About CJD, Mapa says that “the disease occurs, in most cases, sporadically and has an unknown infectious cause and source.” The folder also says that, “in this way, the suspected cases are not related to the consumption of beef or by-products contaminated with Bovine Spongiform Encephalitis (BSE), known as the ‘Mad Cow’ disease”.

Fiocruz says “that the two patients hospitalized for investigation of Bovine Spongiform Encephalopathy (‘mad cow disease’) are suspected of having the sporadic form of Creutzfeldt-Jakob Disease (CJD), considering the clinical and radiological aspects”. The institution also says that “this sporadic form is not related to meat consumption. We reiterate that the patients are admitted to the Hospital Center for the Covid-19 Pandemic of the INI and that both cases do not have diagnostic confirmation”.

According to the Ministry, “according to information available on the Ministry of Health website, between 2005 and 2014, 603 suspected cases of CJD were reported in Brazil. Since CJD surveillance was instituted in Brazil, no case of the vCJD form has been confirmed. vCJD is a variant of CJD associated with beef consumption.”

Understand Creutzfeldt-Jakob Disease (CJD)

A Creutzfeldt-Jakob disease, a fatal neurodegenerative disease that affects the central nervous system, caused by infectious agents called prions. Patients may have reasoning disorders, memory loss, speech impairment, lack of coordination of muscle movements and tremors.

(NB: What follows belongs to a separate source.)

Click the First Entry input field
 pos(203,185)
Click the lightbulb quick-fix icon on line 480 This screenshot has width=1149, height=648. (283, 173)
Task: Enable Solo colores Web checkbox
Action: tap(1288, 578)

Prions are particles made up of proteins found in cells of the nervous system of humans and other mammals. Under normal conditions, the cellular prion protein (PrPc) does not harm the body. It has several physiological functions, such as protecting neurons against cell death.

However, for reasons that are not fully understood, these proteins can show errors during their formation. These errors lead to changes in the protein’s structure, which becomes infectious and toxic.

“Under disease conditions, the protein starts to form aggregates that are infectious. They can then jump from one neuron to another, causing them to die. When the neuron dies, there is a loss of brain mass”, explained Sérgio Ferreira, a professor at the Institutes of Biochemistry and Biophysics at the Federal University of Rio de Janeiro (UFRJ).

About 85% of cases are sporadic, usually affecting people between 55 and 70 years old, with an incidence of 1 or 2 cases for every 1 million inhabitants. Between 10 and 15% are due to an inherited mutation in the prion. Also rare occurrences were recorded as a result of surgical procedures and through the use of contaminated instruments.